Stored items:
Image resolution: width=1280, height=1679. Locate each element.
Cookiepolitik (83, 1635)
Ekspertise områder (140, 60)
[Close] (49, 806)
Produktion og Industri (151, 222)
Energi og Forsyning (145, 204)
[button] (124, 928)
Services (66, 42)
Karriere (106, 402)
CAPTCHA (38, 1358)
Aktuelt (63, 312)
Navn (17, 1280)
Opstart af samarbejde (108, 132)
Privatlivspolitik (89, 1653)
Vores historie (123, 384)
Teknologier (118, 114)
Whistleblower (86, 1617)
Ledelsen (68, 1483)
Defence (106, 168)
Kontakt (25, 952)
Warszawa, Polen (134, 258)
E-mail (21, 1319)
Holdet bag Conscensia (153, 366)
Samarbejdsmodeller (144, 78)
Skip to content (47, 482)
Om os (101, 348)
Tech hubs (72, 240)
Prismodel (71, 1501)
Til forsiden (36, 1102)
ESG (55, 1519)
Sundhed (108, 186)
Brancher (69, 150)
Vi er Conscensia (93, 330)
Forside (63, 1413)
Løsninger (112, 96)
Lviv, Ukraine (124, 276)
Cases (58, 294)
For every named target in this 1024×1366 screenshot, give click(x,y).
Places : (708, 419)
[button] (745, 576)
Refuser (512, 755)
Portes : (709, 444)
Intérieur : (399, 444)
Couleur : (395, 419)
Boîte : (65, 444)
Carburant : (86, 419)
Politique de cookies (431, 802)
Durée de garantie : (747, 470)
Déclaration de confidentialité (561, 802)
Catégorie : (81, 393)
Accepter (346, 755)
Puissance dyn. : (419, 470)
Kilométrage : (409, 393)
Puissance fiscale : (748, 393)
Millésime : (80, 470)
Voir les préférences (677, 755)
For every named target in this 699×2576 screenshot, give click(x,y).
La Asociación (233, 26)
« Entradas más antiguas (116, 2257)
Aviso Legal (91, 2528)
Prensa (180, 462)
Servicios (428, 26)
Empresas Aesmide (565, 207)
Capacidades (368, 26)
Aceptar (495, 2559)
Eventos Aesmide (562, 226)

Exercise instructions: Each line must be given again exactly as written above.

Your response:
Image resolution: width=1280, height=1679. Locate each element.
Cookiepolitik (83, 1635)
Ekspertise områder (140, 60)
[Close] (49, 806)
Produktion og Industri (151, 222)
Energi og Forsyning (145, 204)
[button] (124, 928)
Services (66, 42)
Karriere (106, 402)
CAPTCHA (38, 1358)
Aktuelt (63, 312)
Navn (17, 1280)
Opstart af samarbejde (108, 132)
Privatlivspolitik (89, 1653)
Vores historie (123, 384)
Teknologier (118, 114)
Whistleblower (86, 1617)
Ledelsen (68, 1483)
Defence (106, 168)
Kontakt (25, 952)
Warszawa, Polen (134, 258)
E-mail (21, 1319)
Holdet bag Conscensia (153, 366)
Samarbejdsmodeller (144, 78)
Skip to content (47, 482)
Om os (101, 348)
Tech hubs (72, 240)
Prismodel (71, 1501)
Til forsiden (36, 1102)
ESG (55, 1519)
Sundhed (108, 186)
Brancher (69, 150)
Vi er Conscensia (93, 330)
Forside (63, 1413)
Løsninger (112, 96)
Lviv, Ukraine (124, 276)
Cases (58, 294)
For every named target in this 1024×1366 screenshot, give click(x,y).
Places : (708, 419)
[button] (745, 576)
Refuser (512, 755)
Portes : (709, 444)
Intérieur : (399, 444)
Couleur : (395, 419)
Boîte : (65, 444)
Carburant : (86, 419)
Politique de cookies (431, 802)
Durée de garantie : (747, 470)
Déclaration de confidentialité (561, 802)
Catégorie : (81, 393)
Accepter (346, 755)
Puissance dyn. : (419, 470)
Kilométrage : (409, 393)
Puissance fiscale : (748, 393)
Millésime : (80, 470)
Voir les préférences (677, 755)
For every named target in this 699×2576 screenshot, give click(x,y).
La Asociación (233, 26)
« Entradas más antiguas (116, 2257)
Aviso Legal (91, 2528)
Prensa (180, 462)
Servicios (428, 26)
Empresas Aesmide (565, 207)
Capacidades (368, 26)
Aceptar (495, 2559)
Eventos Aesmide (562, 226)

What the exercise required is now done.